Quando a Pistoia le case erano chiuse

Quando a Pistoiadi Grazia Villani

Edizioni Can Bianco

Titolo e copertina svelano spesso la trama del libro che si va a leggere e, anche in questo caso, il titolo è la miglior introduzione al saggio di Grazia Villani.

Se questo non fosse ancora sufficiente, ci pensa poi la bella copertina dell’artista pistoiese Nicola Nunziati con il suo dipinto “La Tomba di Pistoia”, un richiamo tipicamente locale a quella che era la strada dei bordelli, con la sua personalissima Olympia in attesa… non sta ricevendo dei fiori dalla domestica di colore, ma vicino alla sua alcova ci sono un paio di scarponi decisamente maschili…

Sesso e amore sono entrambi racchiusi in queste pagine.
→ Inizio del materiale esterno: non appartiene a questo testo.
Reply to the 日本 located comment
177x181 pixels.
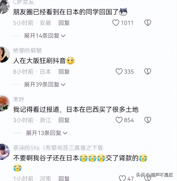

Il primo inteso come prestazione a pagamento regolamentata dallo stato fino a che la legge Merlin non vi porrà fine – il secondo, è invece l’amore di chi guarda alla propria città da lontano sentendone una forte mancanza.

Quando a Pistoia le case erano chiuse, è un saggio molto accurato che ci dona uno spaccato di circa 100 anni, dall’emanazione del “Regolamento del servizio di sorveglianza sulla prostituzione” del 01.04.1860, fino ai giorni nostri, o quasi.

Nel XXI secolo fa quasi sorridere la pruderie del passato sull’argomento, dalle circonlocuzioni usate per le regolamentazioni sulle case chiuse alle testimonianze di vario genere raccolte dall’autrice.

Questo libro racchiude in sé la possibilità di essere letto in modi diversi con chiavi di lettura anche molto distanti tra loro. Certo, c’è l’aspetto sociale, l’emarginazione e la dura discriminazione che subivano le prostitute, la vita durissima che le attendeva, ma c’è anche l’aspetto di costume, che riguarda la nostra società di non così tanto tempo fa, ma della quale si sa pochissimo. Non se ne parla nei libri di scuola e ci sono racconti che non si possono tramandare da padre in figlio o, ancor meno, da madre in figlia.

Aleggia intorno ai bordelli del passato un alone magico e nostalgico da parte degli uomini, ormai di una certa età, che li frequentavano e forse quell’atmosfera di gioventù e trasgressione ha contagiato anche chi pensa che le donne che vi lavoravano avessero una loro indipendenza, che lavorando nelle case chiuse vivessero un albore di emancipazione, ma non era certo così. Si ribadisce nel saggio come l’emancipazione femminile debba moltissimo alla senatrice Lina Merlin.

Il libro è avvincente, soprattutto per i pistoiesi dato che la loro è la “città campione” fatta rivivere con documenti dell’epoca e con testimonianze reali raccolte dall’autrice.

Insomma questo testo è un saggio serio, ben congegnato che mescola regolamenti dal tono più che ufficiale a testimonianze quasi buffe nella loro trascorsa drammaticità tanto da strappare al lettore molti sorrisi ma anche altrettante riflessioni.

Termino con una frase tratta da L’uomo che amava le donne di François Truffaut:

«Il suo lavoro ha un valore preciso. È una testimonianza delle relazioni uomo donna nel XX secolo.»